Given the tool's complexity, does the description cover enough for an agent to succeed on first attempt?

The description is complete for a simple 2-param tool without output schema. It covers purpose, physics, parameters, return values, and provides an example.

Complex tools with many parameters or behaviors need more documentation. Simple tools need less. This dimension scales expectations accordingly.

Parameters5/5

Does the description clarify parameter syntax, constraints, interactions, or defaults beyond what the schema provides?

With 0% schema coverage, the description compensates fully by explaining each parameter's units and meaning, and also describes the return structure.

Input schemas describe structure but not intent. Descriptions should explain non-obvious parameter relationships and valid value ranges.

Purpose5/5

Does the description clearly state what the tool does and how it differs from similar tools?

The description clearly states it calculates spring force using Hooke's Law, with a clear verb and resource.
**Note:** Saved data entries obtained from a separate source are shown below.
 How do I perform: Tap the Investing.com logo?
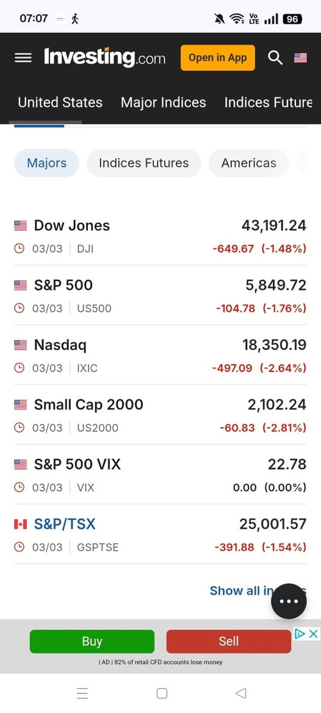click(104, 57)
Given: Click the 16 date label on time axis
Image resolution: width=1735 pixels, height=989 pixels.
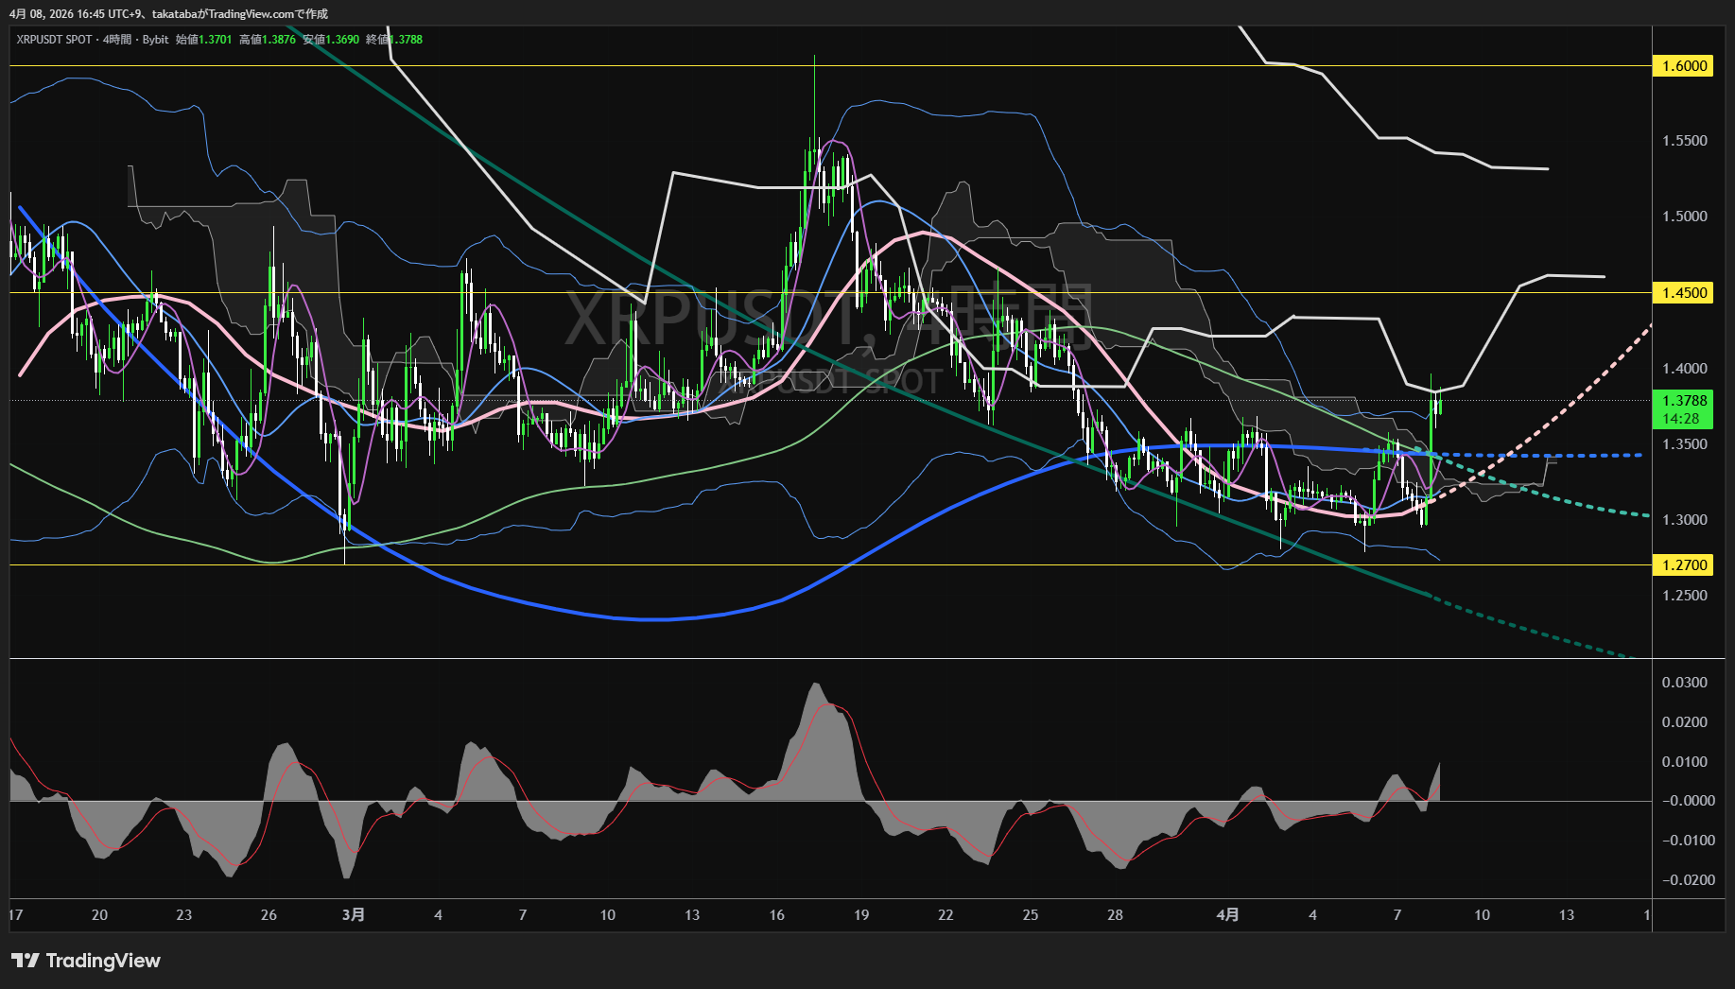Looking at the screenshot, I should click(x=776, y=914).
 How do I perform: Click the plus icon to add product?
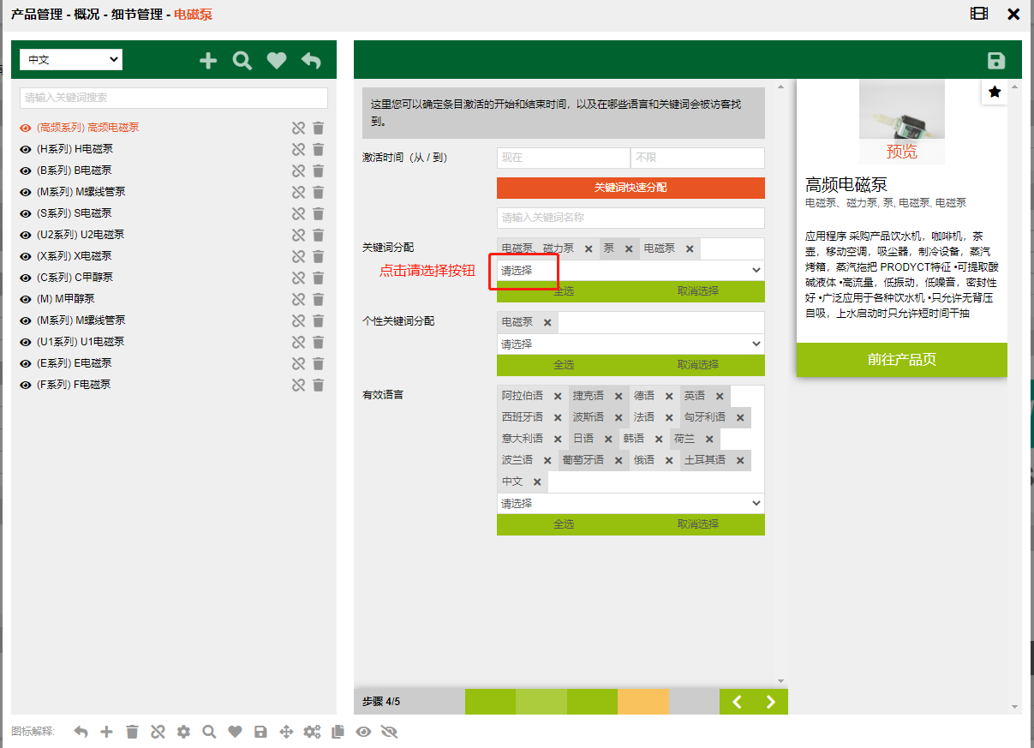point(208,61)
It distinguishes from siblings like calculate_force by specifying the exact law and application.

Agents choose between tools based on descriptions. A clear purpose with a specific verb and resource helps agents select the right tool.

Usage Guidelines4/5

Does the description explain when to use this tool, when not to, or what alternatives exist?

The description provides context for when to use (springs, elastic materials, SHM) and includes tips, but does not explicitly state when not to use or compare to similar tools like calculate_elastic_collision.

Agents often have multiple tools that could apply. Explicit usage guidance like "use X instead of Y when Z" prevents misuse.